Saturday, February 27, 2010

Namaku Agus Zakaria

Someday, ketika aku berhenti di rest area Tol Pasteur Bandung, mataku tertumbuk kepada sosok seorang anak muda yang sedang menyapu jalanan dengan sapu lidi.
Hanya sepintas ku melihatnya, rasanya sudah sangat cukup untuk membuatku harus mengenal anak muda ini. Anak muda berusia 19 tahun, cacat mental dan fisik. Tangan dan kakinya bengkok. Mulutnya juga tidak sempurna dalam mengucapkan sebuah kata pun. Di tangan kanan tergenggam sapu lidi dan tangan kirinya tergenggam serok sampah.
“ Namaku Agus Zakaria...” begitu dia memperkenalkan diri. Dengan susah payah dia menjelaskan bahwa dia bekerja di rest area itu untuk menghidupi kedua adik dan neneknya. Dengan gaji Rp 200.000,00 dia menanggung sendirian keluarganya yang masih tersisa karena dia adalah seorang yatim piatu...
Aku menghela nafas. Tiba-tiba ada yang terasa sangat sesak didadaku. Meski di depannya ku tersenyum dan terus memberinya semangat agar sabar dan terus bangkit, tetapi sungguh ku menangis tersedu-sedu di balik pintu mobil agar dia tak melihat tangisku...
Di saat begitu banyak fenomena orang-orang yang lebih suka tengadah tangan dan bermental beggaring, namun anak muda cacat ini begitu memiliki sebuah harga diri yang mulia untuk tidak menjadi peminta-minta maupun mengharapkan belas kasihan.
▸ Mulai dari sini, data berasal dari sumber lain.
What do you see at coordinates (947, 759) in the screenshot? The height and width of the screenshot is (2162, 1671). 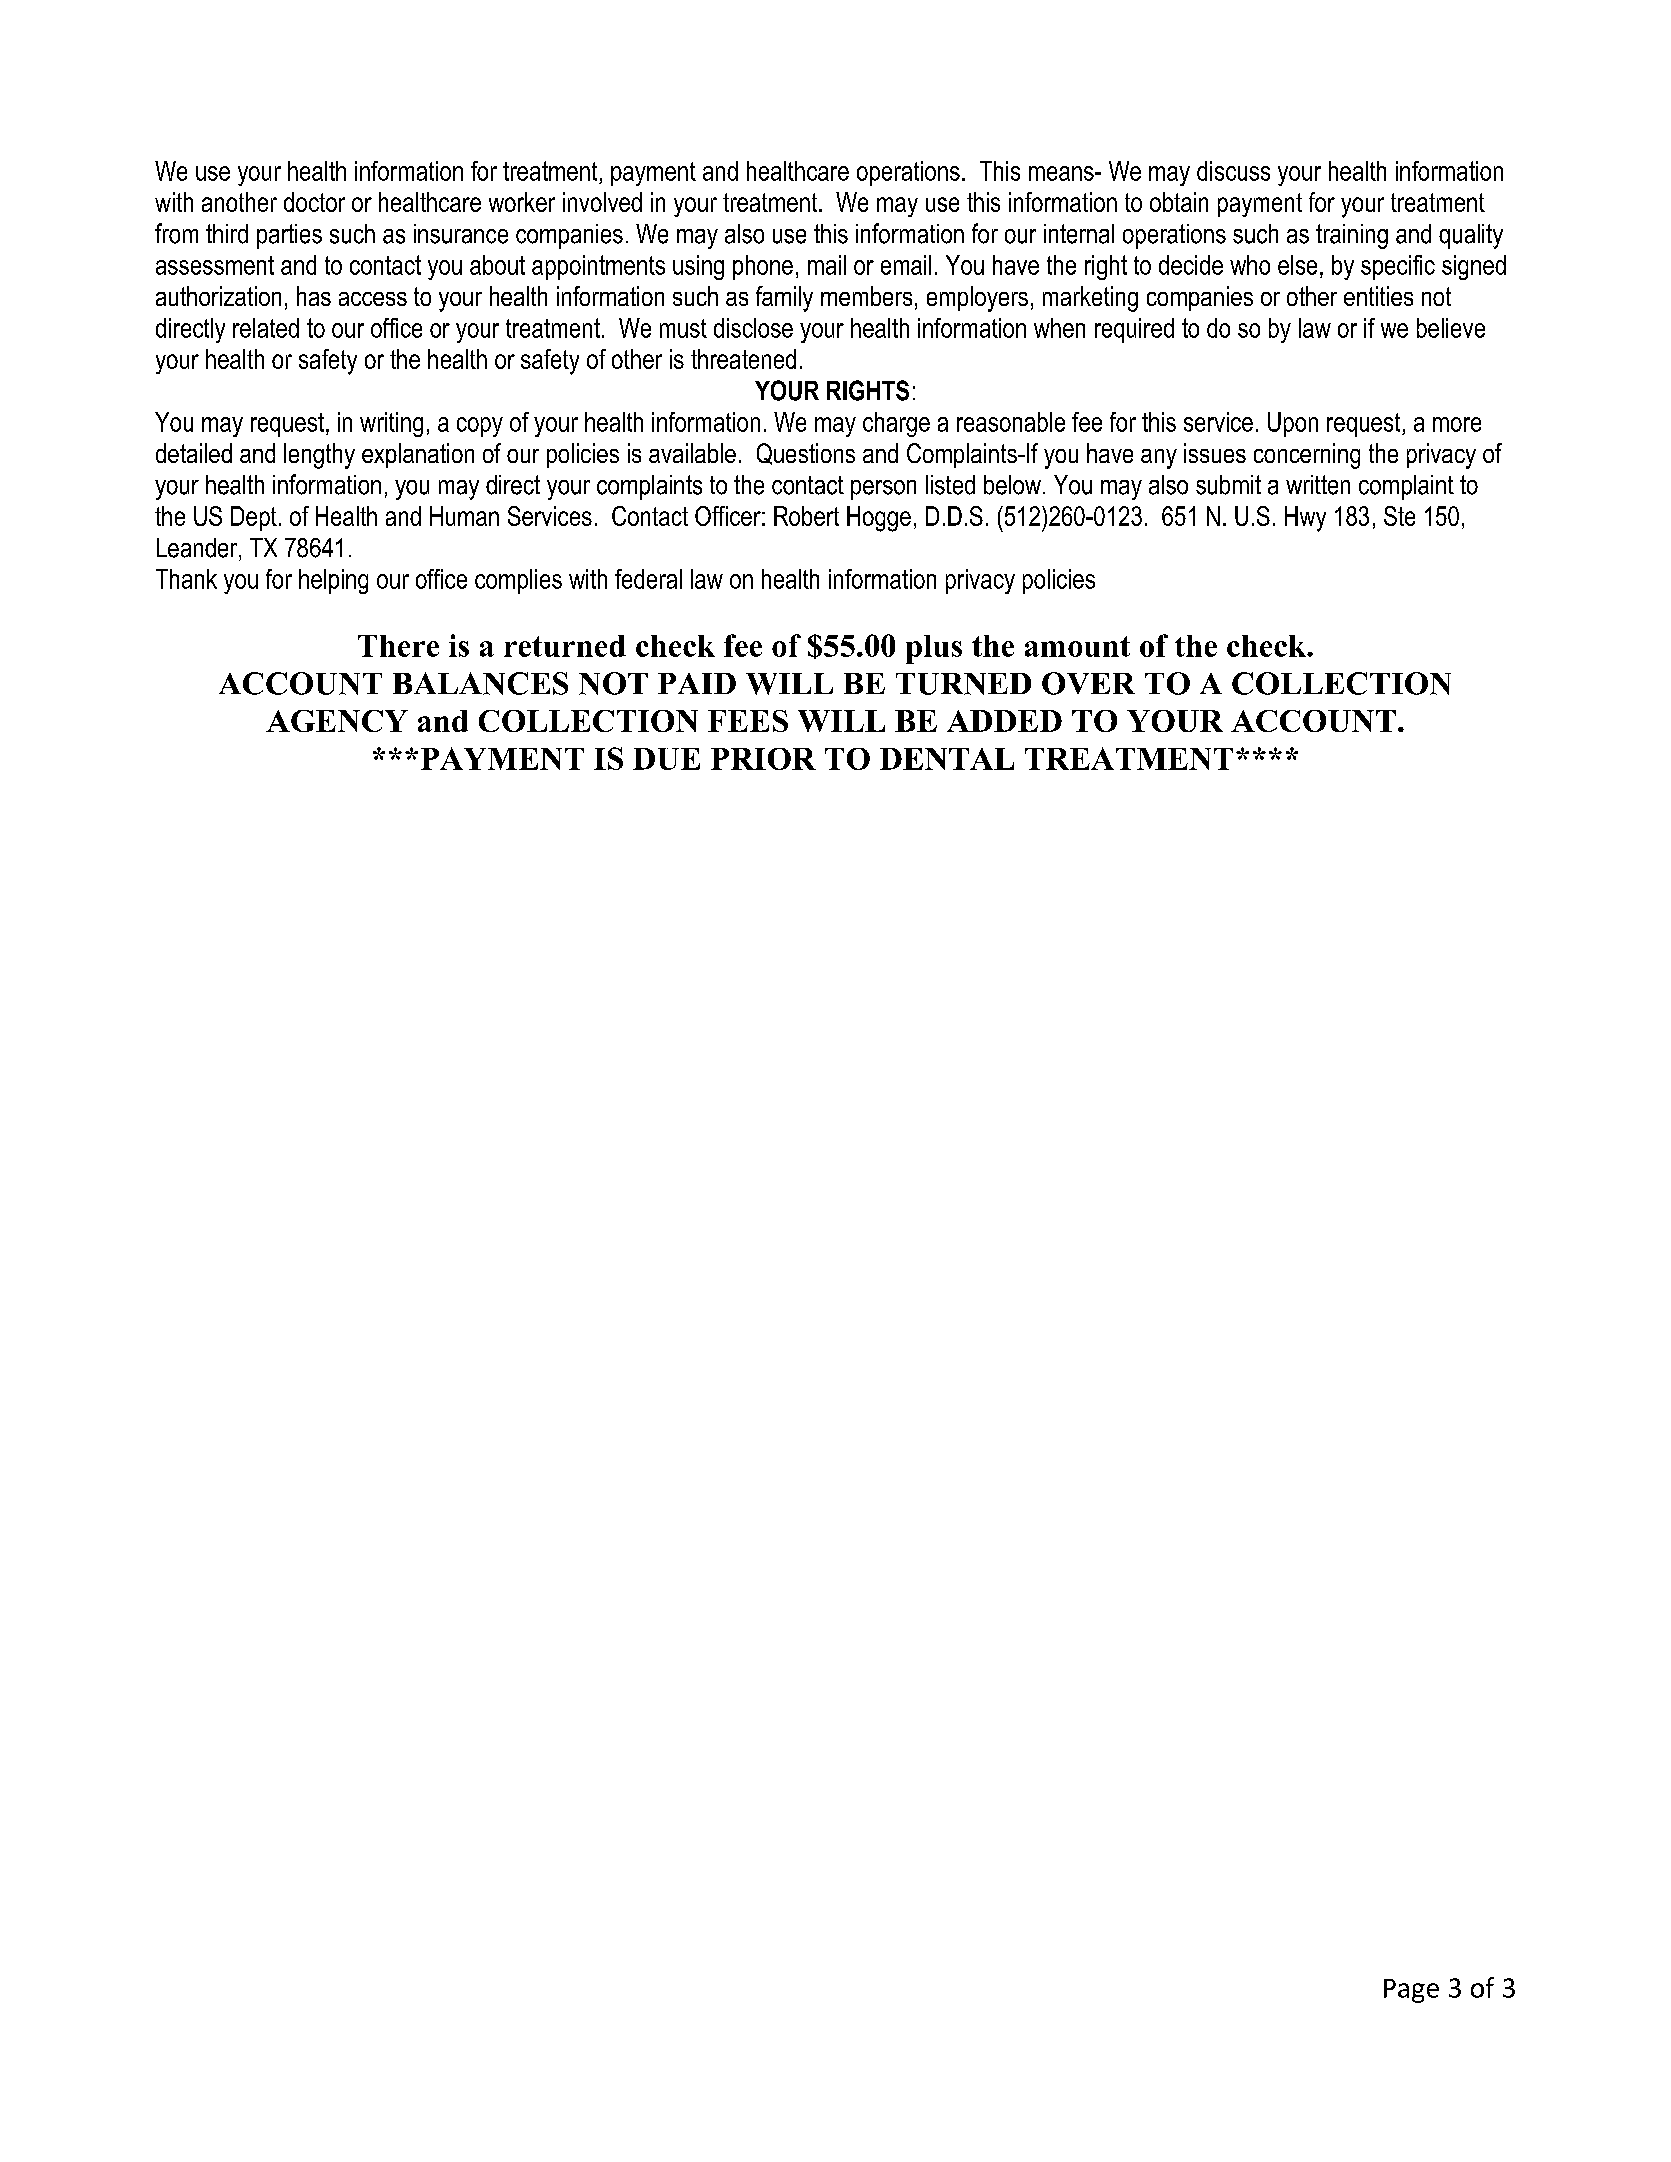 I see `DENTAL` at bounding box center [947, 759].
Sore itu, menjadi moment perkenalan yang manis antara aku dengan seorang seorang pemuda cacat yang mulia di mataku..Karena ku telah menemukan lagi seorang ‘anak’ yang patut kukasihi....

" Ibu tidak malu punya anak seperti Agus ? " ucapnya terbata-bata ketika aku ungkapkan bahwa aku menyayanginya seperti anakku sendiri dan aku pun memintanya untuk menyayangiku sebagai ibunya sendiri...
Mata bening yang terhampar di wajah cacat itu meminta jawabanku. Aku hanya bisa menangis sambil memeluknya....kutumpahkan juga perasaan iba dan sayangku yang tiba-tiba membuncah tak tertahankan.....
" Ibu menyayangimu, Nak...tak ada yang membuat ibu merasa malu memiliki anak seperti Agus. Kamu anak yang hebat. Kamu anak yang membanggakan Ibu...." aku usap wajah Agus yang dihiasi kulit legam karena kepanasan setiap hari menyapu rest area ini....

Dari dalam mobil, suami dan anak-anakku terdiam. Menatap tajam adegan mengharukan itu dengan hening....Kulambaikan tanganku kepada kedua mujahid mungilku Bagas dan Azriel....kubisikkan kepada mereka bahwa kini, telah ada lagi seorang ' kakak ' yang menjadi bagian dari hidup kami.....satu lagi bertambah anakku diantara ratusan anak-anak yang menjadi belahan hatiku pula.....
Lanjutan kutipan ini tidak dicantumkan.